Sides AB and BC and Median AD of a triangle ABC are respectively proportional to sides PQ and QR and median PM of $\triangle$PQR . Show that $\triangle$ABC $\triangle$PQR
Given: Two triangles. ΔABC and ΔPQR in which AB, BC and median AD of ΔABC are proportional to sides PQ, QR and median PM of ΔPQR
$\frac{AB}{PQ} = \frac{BC}{QR} = \frac{AD}{PM}$
To Prove: ΔABC ~ ΔPQR
Solution:
We have $\frac{AB}{PQ} = \frac{BC}{QR} = \frac{AD}{PM}$ (D is the mid-point of BC. M is the mid point of QR)

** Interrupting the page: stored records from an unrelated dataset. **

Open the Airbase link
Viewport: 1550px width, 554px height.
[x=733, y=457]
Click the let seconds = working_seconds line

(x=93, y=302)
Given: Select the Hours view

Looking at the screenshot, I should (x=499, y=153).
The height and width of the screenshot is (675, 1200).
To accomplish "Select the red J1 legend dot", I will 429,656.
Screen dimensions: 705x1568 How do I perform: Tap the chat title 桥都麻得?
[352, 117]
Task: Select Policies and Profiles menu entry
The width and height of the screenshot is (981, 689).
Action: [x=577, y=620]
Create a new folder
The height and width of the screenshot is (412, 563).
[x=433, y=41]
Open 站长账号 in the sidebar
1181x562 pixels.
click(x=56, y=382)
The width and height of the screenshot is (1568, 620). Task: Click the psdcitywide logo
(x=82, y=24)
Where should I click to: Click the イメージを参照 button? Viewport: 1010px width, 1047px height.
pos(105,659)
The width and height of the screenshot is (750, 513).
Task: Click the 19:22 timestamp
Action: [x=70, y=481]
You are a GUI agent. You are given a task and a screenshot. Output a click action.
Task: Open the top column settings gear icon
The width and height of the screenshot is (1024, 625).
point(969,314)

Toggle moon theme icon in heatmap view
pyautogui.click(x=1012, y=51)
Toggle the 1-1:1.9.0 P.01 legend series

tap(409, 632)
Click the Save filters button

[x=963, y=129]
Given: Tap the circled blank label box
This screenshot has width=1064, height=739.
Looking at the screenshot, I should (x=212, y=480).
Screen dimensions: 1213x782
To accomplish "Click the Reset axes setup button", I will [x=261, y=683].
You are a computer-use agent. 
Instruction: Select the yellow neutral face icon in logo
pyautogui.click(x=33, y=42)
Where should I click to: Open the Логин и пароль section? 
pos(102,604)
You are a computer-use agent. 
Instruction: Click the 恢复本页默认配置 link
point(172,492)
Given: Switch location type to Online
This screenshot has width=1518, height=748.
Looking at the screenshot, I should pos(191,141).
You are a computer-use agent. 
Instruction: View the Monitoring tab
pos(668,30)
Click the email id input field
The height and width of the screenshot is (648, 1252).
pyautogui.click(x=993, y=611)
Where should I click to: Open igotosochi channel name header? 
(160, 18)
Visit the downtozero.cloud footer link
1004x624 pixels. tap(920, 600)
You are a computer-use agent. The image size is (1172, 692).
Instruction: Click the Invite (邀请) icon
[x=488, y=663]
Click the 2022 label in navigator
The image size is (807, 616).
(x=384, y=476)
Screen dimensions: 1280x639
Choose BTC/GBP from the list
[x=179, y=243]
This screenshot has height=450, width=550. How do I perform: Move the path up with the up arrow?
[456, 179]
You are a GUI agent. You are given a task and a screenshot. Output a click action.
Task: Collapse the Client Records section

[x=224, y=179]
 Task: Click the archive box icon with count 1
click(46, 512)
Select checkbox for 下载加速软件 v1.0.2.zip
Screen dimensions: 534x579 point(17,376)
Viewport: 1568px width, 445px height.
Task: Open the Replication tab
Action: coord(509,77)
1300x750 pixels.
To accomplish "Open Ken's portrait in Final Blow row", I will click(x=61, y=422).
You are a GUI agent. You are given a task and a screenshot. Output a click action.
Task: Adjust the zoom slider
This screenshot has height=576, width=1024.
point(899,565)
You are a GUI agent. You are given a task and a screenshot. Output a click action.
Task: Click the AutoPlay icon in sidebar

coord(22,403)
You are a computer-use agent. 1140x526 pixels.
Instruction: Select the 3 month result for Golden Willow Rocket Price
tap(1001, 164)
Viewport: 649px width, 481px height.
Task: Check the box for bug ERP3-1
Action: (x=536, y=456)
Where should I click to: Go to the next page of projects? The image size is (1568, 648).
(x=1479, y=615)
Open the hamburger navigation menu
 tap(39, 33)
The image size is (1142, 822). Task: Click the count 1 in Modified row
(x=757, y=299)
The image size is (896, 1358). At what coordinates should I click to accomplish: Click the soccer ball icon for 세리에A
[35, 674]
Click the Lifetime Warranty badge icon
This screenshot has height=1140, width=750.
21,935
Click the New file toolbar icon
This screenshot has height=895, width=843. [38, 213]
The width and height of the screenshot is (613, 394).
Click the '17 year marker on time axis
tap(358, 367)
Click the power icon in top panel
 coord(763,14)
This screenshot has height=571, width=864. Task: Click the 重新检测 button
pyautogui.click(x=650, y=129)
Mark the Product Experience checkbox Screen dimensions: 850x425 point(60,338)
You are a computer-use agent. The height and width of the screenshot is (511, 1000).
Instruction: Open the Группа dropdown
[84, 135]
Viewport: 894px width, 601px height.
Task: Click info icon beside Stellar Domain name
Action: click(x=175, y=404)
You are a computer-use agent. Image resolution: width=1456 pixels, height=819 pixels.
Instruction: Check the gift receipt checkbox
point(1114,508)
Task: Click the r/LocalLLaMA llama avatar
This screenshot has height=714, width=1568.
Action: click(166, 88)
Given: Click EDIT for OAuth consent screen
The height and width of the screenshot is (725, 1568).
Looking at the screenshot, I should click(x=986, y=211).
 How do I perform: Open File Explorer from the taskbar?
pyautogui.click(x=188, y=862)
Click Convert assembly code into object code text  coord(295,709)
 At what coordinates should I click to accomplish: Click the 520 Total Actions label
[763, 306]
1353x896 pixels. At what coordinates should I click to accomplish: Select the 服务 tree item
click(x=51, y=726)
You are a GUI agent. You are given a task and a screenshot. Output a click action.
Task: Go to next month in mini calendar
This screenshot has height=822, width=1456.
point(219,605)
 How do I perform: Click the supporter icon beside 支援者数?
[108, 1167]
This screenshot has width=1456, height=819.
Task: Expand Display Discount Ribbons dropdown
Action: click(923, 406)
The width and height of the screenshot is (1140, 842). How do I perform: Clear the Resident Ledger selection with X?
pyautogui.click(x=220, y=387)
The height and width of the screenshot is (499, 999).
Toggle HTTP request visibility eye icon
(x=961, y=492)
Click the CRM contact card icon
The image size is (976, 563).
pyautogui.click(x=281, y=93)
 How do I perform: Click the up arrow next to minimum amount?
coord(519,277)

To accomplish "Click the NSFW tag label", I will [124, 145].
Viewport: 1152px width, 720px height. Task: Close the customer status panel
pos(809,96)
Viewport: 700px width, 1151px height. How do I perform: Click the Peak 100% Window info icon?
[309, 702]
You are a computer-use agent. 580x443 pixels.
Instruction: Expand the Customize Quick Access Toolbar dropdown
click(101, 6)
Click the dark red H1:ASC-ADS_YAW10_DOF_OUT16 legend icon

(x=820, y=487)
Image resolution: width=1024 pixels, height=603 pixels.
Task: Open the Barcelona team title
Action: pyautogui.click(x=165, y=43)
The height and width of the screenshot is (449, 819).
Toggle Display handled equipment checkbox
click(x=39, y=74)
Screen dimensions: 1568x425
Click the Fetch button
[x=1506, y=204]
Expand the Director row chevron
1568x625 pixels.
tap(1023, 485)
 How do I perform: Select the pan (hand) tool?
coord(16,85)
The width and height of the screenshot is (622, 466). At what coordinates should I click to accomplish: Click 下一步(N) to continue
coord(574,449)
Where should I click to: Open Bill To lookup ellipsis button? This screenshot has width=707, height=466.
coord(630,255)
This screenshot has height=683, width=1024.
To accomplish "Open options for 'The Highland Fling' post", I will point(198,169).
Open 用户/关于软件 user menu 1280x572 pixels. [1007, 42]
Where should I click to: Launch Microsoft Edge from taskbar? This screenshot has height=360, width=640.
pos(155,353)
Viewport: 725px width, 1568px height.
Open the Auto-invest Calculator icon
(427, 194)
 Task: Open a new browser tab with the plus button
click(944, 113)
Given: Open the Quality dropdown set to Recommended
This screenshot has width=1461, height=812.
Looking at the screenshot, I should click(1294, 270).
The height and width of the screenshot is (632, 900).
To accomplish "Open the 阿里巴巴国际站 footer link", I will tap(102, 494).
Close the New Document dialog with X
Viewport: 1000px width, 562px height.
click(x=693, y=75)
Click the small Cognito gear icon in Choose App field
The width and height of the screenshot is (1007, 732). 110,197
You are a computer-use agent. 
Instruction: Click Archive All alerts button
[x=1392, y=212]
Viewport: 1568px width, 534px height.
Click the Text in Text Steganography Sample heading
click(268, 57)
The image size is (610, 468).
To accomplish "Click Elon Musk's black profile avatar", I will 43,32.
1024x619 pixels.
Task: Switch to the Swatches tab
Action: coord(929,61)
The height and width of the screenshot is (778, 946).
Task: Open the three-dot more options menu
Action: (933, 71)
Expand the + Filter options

ΔABD ~ ΔPQM [SSS similarity criterion]
Therefore, ∠ABD = ∠PQM [Corresponding angles of two similar triangles are equal]
∠ABC = ∠PQR
In ΔABC and ΔPQR
$\frac{AB}{PQ} = \frac{BC}{QR}$ ———(i)
∠ABC = ∠PQR ——-(ii)
From above equation (i) and (ii), we get
ΔABC ~ ΔPQR [By SAS similarity criterion]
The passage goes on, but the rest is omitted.